Lo hizo con desgana, dedicando
más tiempo y energía a los cineclubs que a las leyes. Fue en sus tiempos universitarios de Zaragoza cuando
le picó el “séptimo veneno”… Vivió en la capital aragonesa, más
bien en sus filas de butacas, tirando de pasantías durante algunos años. No le
gustaba la “urbana tracamandana” (así llamaba su admirado José Luis Borau en El
Heraldo al tráfago peatonal a lo largo del Paseo de Independencia), pero allí,
en esa arteria metropolitana, estaban las grandes pantallas,
los grandes milagros.... A mediados de los cincuenta el cine había conquistado
su preeminencia entre los espectáculos populares y la ciudad pujaba por abrir
grandes salas con scope, sonidos
estereofónico y un confort que no se avizoraba en unos hogares que todavía
olían a posguerra.

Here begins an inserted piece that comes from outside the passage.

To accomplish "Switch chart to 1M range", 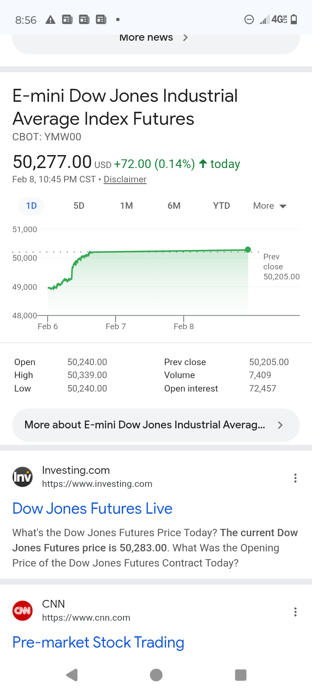I will (127, 206).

Entre aquellas cómodas, espaciosas butacas bullía toda la
sociedad del incipiente desarrollismo; un poco más allá, en el rectángulo blanco cada vez más oblongo titilaban
las historias y las estrellas. Harry aprendió allí a soñar mientras los chicos
de su edad buscaban con sus novias la oscuridad cómplice o la fila de los
mancos.
Se enamoró de
Joan Bennet en una de las sesiones del Cine club Saracosta; tuvo la impresión
de que se salía del retrato que abría y cerraba inquietantemente La dama del cuadro. Esa misma tarde
conoció a una gente que tenía el visionario proyecto de crear la primera
productora aragonesa. Hizo buenas migas con Emilio Alfaro, Rotellar y Pomarón,
los humanistas de la futura Moncayo Films que se reunían en el café Niké para
hablar de lo divino y humano, pero ante todo de cine. Se estaban estrenando los
sesenta y aquella urbe siempre provinciana se desperezaba poco a poco del aire
de posguerra... El reinado de la Bennett duró poco. Gene Tierney se convertiría
en la única Dulcinea de Harry tras verla -y poseerla- en El embrujo de Shanghai. No necesitaba otra mujer, aunque quizá
buscaba en los burdeles un retazo de esa dulce crueldad fantasmal que le dejó
rendido en Que el cielo la juzgue.
Harry siguió sobreviviendo en una ciudad cambiada por los aires democráticos,
una ciudad dura, sucia, como el héroe que acaba de fascinarle y al que arrebató
el nombre. Sí allí sobrevivió luchando contra el Mal (la realidad, lo
cotidiano) hasta que llegó el invento
que revolucionaría su vida.
El vídeo le
permitía liberarse de pantallas ajenas; ahora podía programar sus propios
sueños. Por eso no le importó retornar a Barbastro y enfundarse en el
puesto de funcionario que le venía
ofreciendo su tío desde hace años. Seguía siendo un hombre profundamente
enamorado. El más privilegiado de los amantes… Las amaba en aquellas noches
excitantes, interminablemente cortas, noches de ensueño y chocolate. Amó a divas
déco como Greta Garbo, Joan Crawford o Katherine Hepburn, a las heroínas
clásicas en la piel de Ingrid Bergman o Lauren Bacall, a la desbordante
sensualidad americana del medio siglo (Ava Gardner, Faye Dunaway, Hedy Lamarr…),
a la sensualidad mediterránea de las maggioratas (Silvana Mangano, Claudia
Cardinale), a las chicas modernas de los nuevos cines (BB, Jeanne Moreau, , Monica
Vitti, Anouk Aimée, Romy Schneider), a las
bellezas hispanas (Sara Montiel, María Félix, Marisol), a las musas de Don Luis
Silvia Pinal o Catherine Deneuve, a las poderosas reinas del erotismo del tipo Anita
Ekberg, Rachel Welch, Isabel Sarli, Laura Antonelli, Silvia Krystel o Shari
Eubank, también a las frágiles románticas tipo Anouk Aimée, aunque fuera Audrey Hepburn la
soberana incontestable de este reino. Las amaba a todas. Y ese amor
soñado daba sentido a sus noches para dormitar los días. Harry se fue dichoso,
viendo una película (Irma la dulce) y
comiendo chocolate. Eran las cuatro de la madrugada. Los médicos dijeron que la
continua ingestión de tabletas le destrozó el hígado. Pero los galenos no
sabían que su cuerpo no era ya de este mundo, trascendido
por un espíritu de historias y fantasmas. En sus últimos
años ya no le importaba lo que le pasaba a su cuerpo, tampoco
lo que pasaba fuera de aquella neocaverna platónica construida con la argamasa
de los filmodelirios. No sabemos qué película eligió para habitar en el
Paraíso, quizá El hombre que amaba las
mujeres, de su querido Truffaut. O puede que todas.